A ring, of mass 2.80 kg and radius 14.9 cm, can freely rotate about the axle as shown above.If the ring starts at its highest position and is given a small nudge, it will begin to rotate around the axle. What is the speed of the lowest point of the ring when the ring has reached its lowest position?

To solve this problem, we can use the principle of conservation of energy. This principle states that the total energy of an isolated system remains constant if no external forces do work on it. In this case, the ring's initial potential energy is converted into kinetic energy as it falls.

Step 1: Calculate the initial potential energy of the ring. The potential energy (PE) is given by the formula PE = mgh, where m is the mass, g is the acceleration due to gravity, and h is the height. In this case, the height is the radius of the ring, so h = 14.9 cm = 0.149 m. The mass m = 2.80 kg, and g = 9.8 m/s². So, PE = 2.80 kg * 9.8 m/s² * 0.149 m = 4.08 Joules.
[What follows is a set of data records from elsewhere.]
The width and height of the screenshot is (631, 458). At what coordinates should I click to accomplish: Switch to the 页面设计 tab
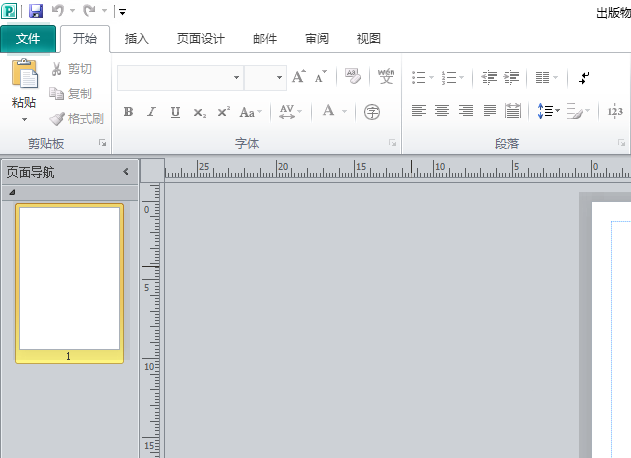[201, 39]
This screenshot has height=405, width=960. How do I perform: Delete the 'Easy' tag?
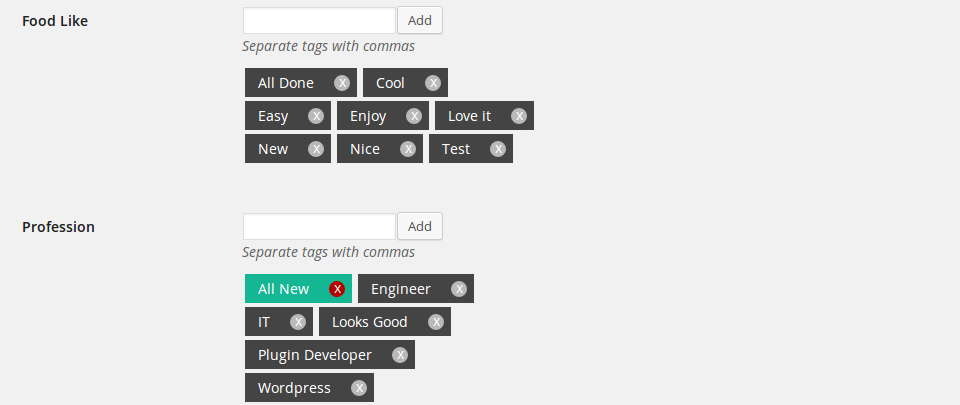[x=316, y=116]
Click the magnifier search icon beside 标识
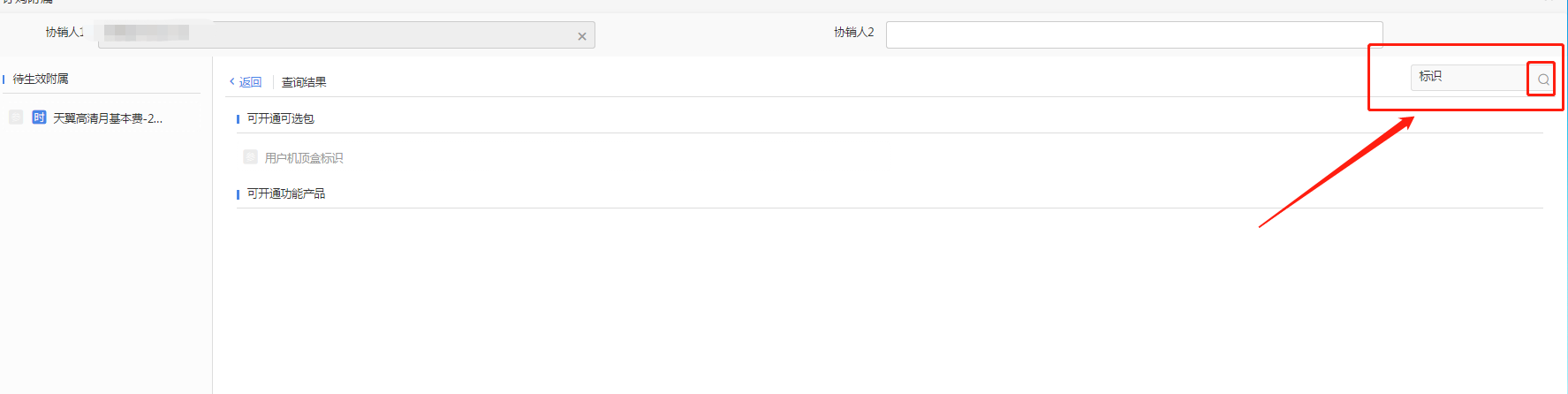This screenshot has height=394, width=1568. click(1543, 80)
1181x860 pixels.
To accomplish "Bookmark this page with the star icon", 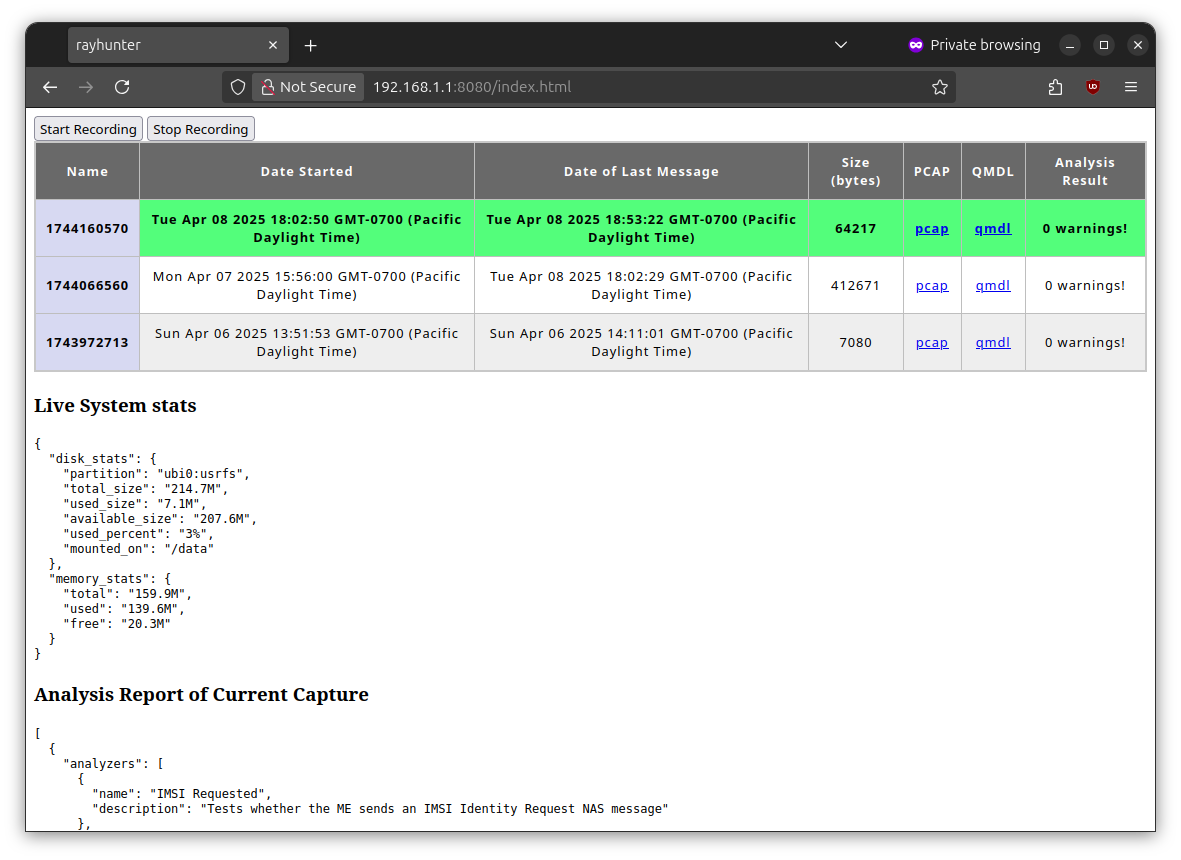I will (x=940, y=87).
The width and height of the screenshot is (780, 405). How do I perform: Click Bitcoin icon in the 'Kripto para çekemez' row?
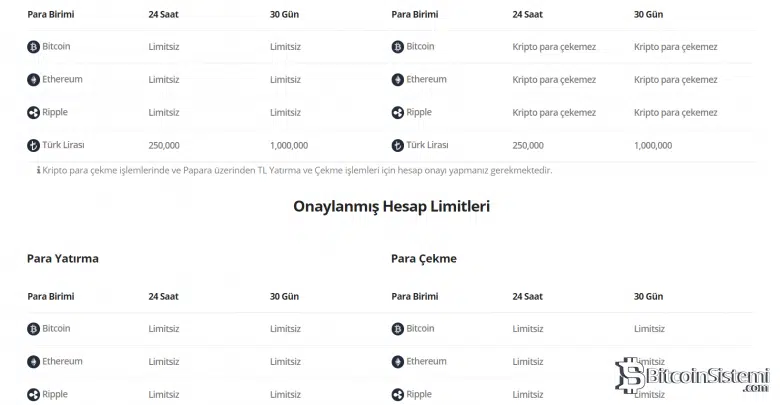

Step 2: At the lowest point of the ring, all the potential energy has been converted into kinetic energy. The kinetic energy (KE) is given by the formula KE = 1/2 mv², where m is the mass and v is the velocity. We can set the kinetic energy equal to the potential energy and solve for v: 4.08 Joules = 1/2 * 2.80 kg * v².

Step 3: Solve the equation for v. This gives v = sqrt((2*4.08 Joules) / 2.80 kg) = sqrt(2.92) = 1.71 m/s.

So, the speed of the lowest point of the ring when the ring has reached its lowest position is 1.71 m/s.